The claim was brought under the Montreal Convention to which Australia is a signatory. The claim turned on the meaning of “bodily injury” in Article 17(1) of the Montreal Convention.

Expert witnesses gave evidence, including that “although post-traumatic stress disorder has been considered as a neuropsychiatry disorder, numerous studies and evidence-based research have confirmed that complex traumatic experiences cause chemical changes in the brain, which result in structural changes in brain and toxic changes as evident by neurotransmitter balance changes and physical defects in brain similar to other physical chronic disease and conditions”.

Justice Schmidt found in favour of the plaintiff, saying the injuries did indeed constitute a “bodily injury … not merely the result of an injury to her mind”. The decision is on appeal.

State of Tasmania v Terence Lewis Martin

Terry Martin is a former member of the Legislative Council in Tasmania who was found guilty of sexual intercourse with a girl under 13.

On 21 November 2011, he was convicted of creating child pornography and having sex with a 12-year-old girl but was later given a suspended sentence because he had developed hypersexuality as a result of medication for Parkinson’s Disease, which affects the dopamine system in the brain.

It was clearly shown through neuropsychological evidence that the action of a particular drug on his brain was taken to be the cause of his behaviour, creating a disorder that diminished his capacities.

The People of the State of New York v Herbert Weinstein (1992)

Often cited as one of the first and most prominent cases to use the emerging form of brain-scanning technology (in this case, Positron Emission Tomography (PET)), Herbert Weinstein, a 65-year-old advertising executive, was accused of strangling his wife and attempting to make her death look like suicide by throwing her body out of the window of their 12th-floor apartment in Manhattan.

Weinstein’s lawyer used the PET scan to show that his client had an arachnoid cyst. The judge ruled that while he could tell the jury that the cyst existed, the lawyer was not able to suggest there was a link between the cyst and evidence of violence. Fearing the brain scans would nonetheless sway the jury to find that the cyst would cause a serious defect in rationality, thus weakening the case for criminal responsibility, the prosecution took an early plea bargain, and he was found guilty of the lesser charge of manslaughter.
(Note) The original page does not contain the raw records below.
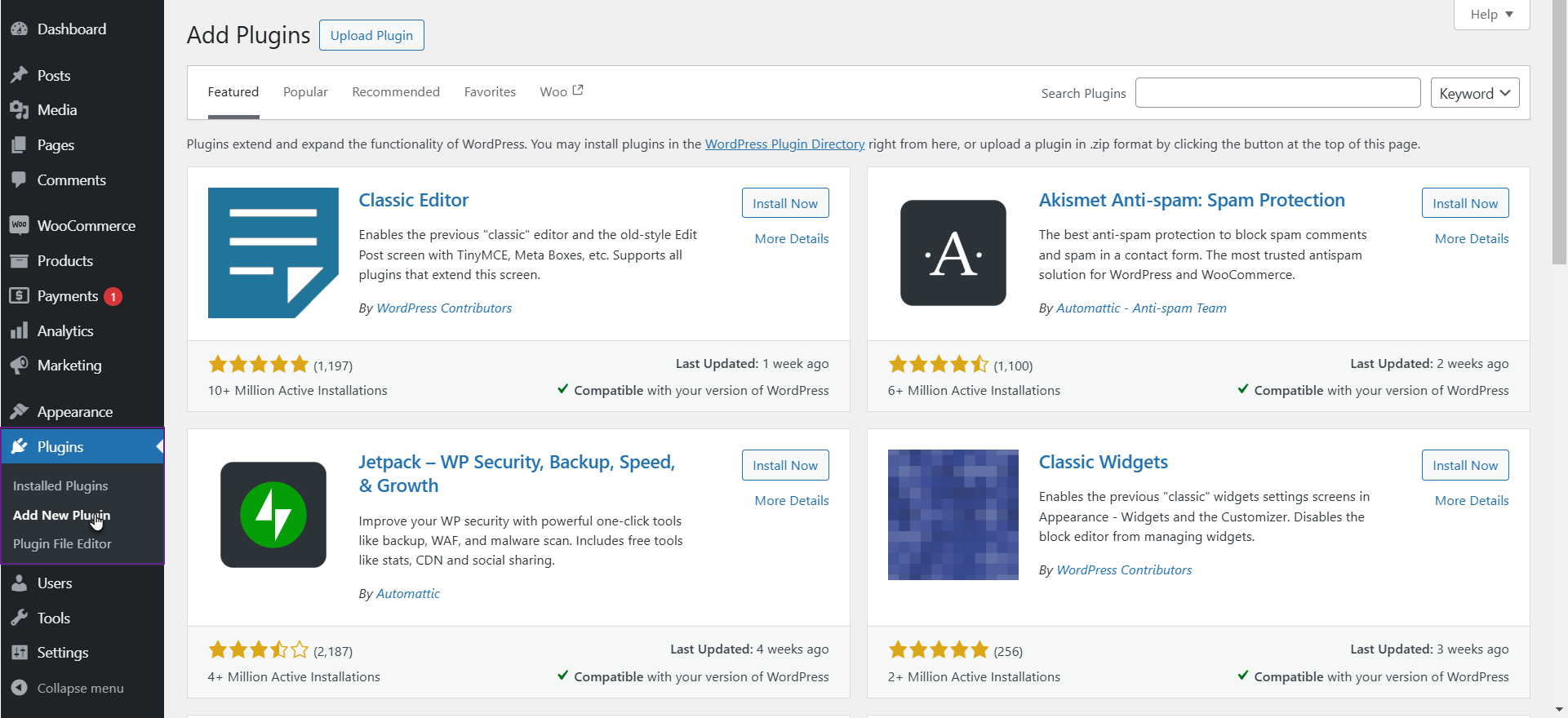The height and width of the screenshot is (718, 1568).
Task: Open Media library icon in sidebar
Action: [20, 110]
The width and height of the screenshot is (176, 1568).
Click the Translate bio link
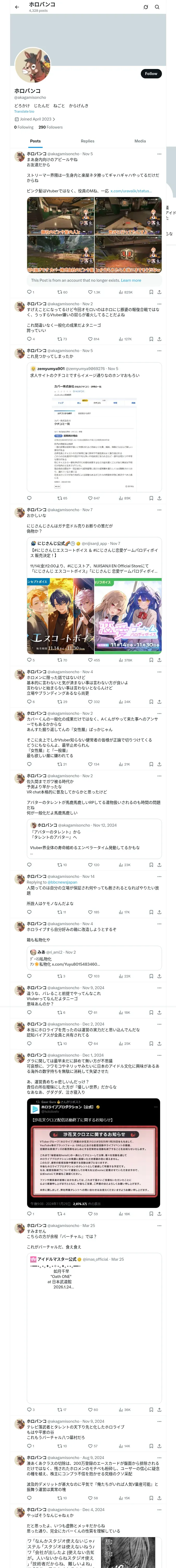24,111
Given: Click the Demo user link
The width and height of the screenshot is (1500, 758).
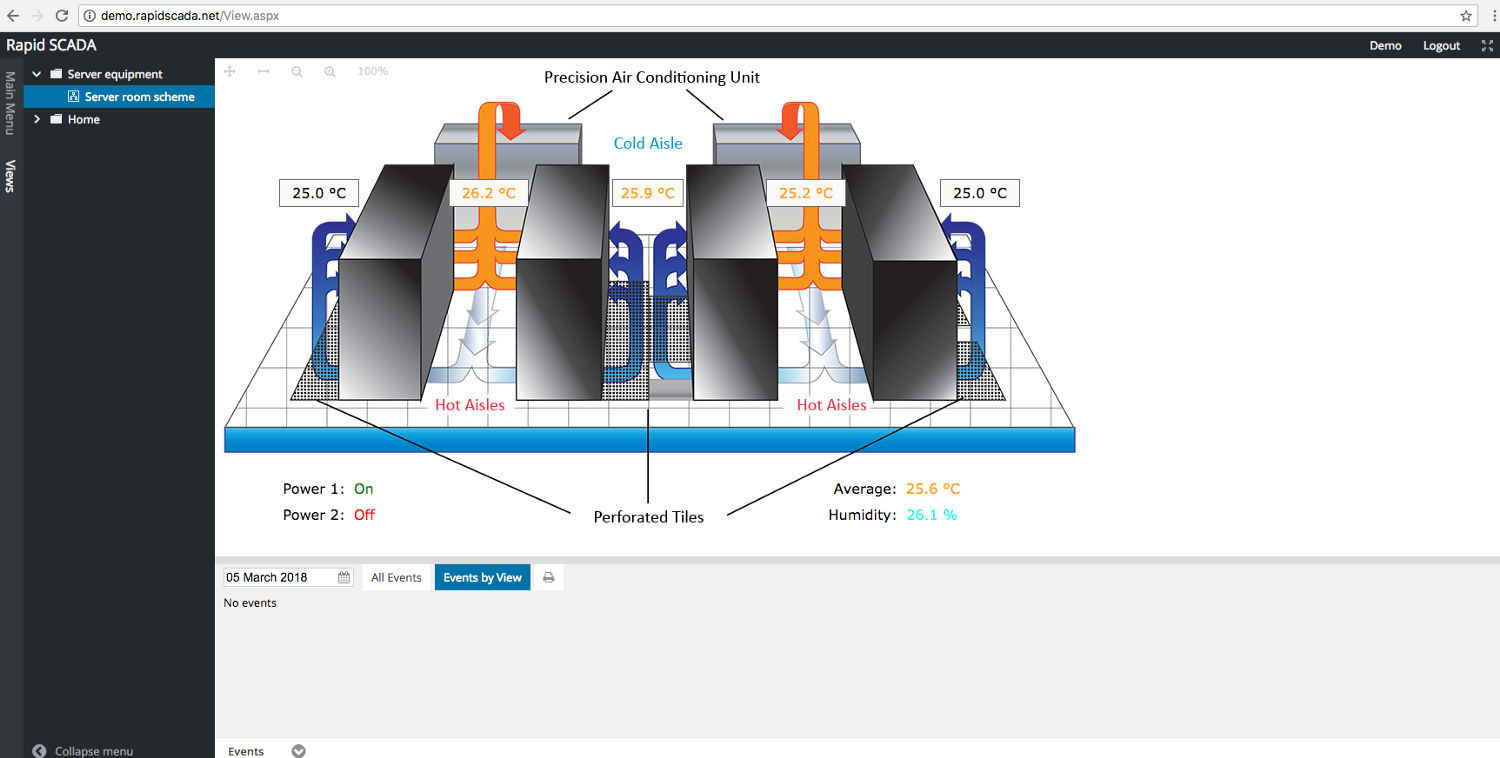Looking at the screenshot, I should pyautogui.click(x=1385, y=45).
Australian neurolaw database

The Australian Neurolaw Database was launched in December 2015 and is a publically accessible database. It began in 2011 as part of a PhD project by Nicole Vincent, who is now Associate Professor of Philosophy, Law, and Neuroscience at Georgia State University in the US city of Atlanta.

Vincent was looking at the capacitarian foundations of the law – the idea that responsibility is founded on certain sorts of capacities – and whether neuroscience would undermine those presuppositions of the law.

It is an effort to chronicle what is happening at the legal coalface so that, as Macquarie University Professor of Philosophy Jeanette Kennett explains, “if you think that neuroscience will change the law then you’d better look at what is actually happening”.

“People within the law can access it, barristers, solicitors, judges, all sorts of people,” she says. “You can search the cases using key words and so forth. We hope it will be a tool for comparison with overseas jurisdictions, but also a useful research tool for academics and hopefully a useful tool for people on the ground.”